Each line from the one containing "The width and height of the screenshot is (684, 574)." through the last line of the data below is to be written out verbatim, and nothing more.
Data shown: Begin
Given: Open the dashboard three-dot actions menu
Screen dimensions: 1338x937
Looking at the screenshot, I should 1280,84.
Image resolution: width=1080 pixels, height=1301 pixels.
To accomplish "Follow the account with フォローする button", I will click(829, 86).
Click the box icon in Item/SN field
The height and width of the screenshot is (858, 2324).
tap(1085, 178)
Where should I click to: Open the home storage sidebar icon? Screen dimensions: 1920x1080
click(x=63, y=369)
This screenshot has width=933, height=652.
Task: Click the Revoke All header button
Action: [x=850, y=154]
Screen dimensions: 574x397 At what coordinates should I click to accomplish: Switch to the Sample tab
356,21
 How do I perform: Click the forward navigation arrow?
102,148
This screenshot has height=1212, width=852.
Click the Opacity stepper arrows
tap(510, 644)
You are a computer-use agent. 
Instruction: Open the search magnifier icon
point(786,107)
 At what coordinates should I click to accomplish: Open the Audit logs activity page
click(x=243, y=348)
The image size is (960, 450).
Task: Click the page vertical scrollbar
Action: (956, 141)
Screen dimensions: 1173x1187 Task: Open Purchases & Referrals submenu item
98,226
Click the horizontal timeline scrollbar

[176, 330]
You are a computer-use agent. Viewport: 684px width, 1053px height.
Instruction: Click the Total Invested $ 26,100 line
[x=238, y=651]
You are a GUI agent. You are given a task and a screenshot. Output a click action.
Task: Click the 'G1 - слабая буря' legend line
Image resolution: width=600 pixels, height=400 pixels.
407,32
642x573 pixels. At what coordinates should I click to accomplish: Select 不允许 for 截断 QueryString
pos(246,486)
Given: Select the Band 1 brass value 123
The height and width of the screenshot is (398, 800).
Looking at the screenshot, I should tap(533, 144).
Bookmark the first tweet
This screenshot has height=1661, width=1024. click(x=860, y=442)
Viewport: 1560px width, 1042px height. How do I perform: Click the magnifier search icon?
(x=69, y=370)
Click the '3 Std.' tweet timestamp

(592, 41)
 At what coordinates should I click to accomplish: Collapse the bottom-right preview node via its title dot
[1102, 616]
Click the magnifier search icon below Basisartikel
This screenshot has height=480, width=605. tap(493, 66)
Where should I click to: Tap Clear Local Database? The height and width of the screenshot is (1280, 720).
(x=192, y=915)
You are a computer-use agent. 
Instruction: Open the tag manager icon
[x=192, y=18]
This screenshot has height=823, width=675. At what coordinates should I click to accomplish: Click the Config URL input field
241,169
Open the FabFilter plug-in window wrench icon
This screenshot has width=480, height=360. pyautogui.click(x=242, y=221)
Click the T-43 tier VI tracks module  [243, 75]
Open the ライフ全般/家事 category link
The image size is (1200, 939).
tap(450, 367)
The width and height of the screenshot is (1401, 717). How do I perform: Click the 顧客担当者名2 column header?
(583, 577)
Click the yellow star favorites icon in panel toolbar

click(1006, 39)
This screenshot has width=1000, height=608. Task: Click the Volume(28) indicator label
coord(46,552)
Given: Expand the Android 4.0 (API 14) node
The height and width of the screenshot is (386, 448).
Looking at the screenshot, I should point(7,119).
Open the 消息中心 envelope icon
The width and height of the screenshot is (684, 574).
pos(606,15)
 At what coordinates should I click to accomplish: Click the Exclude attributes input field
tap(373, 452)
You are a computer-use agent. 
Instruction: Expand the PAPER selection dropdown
Data shown: End
- Output below -
The width and height of the screenshot is (684, 574).
pos(606,15)
 At what coordinates should I click to accomplish: Click the Exclude attributes input field
tap(373, 452)
You are a computer-use agent. 
Instruction: Expand the PAPER selection dropdown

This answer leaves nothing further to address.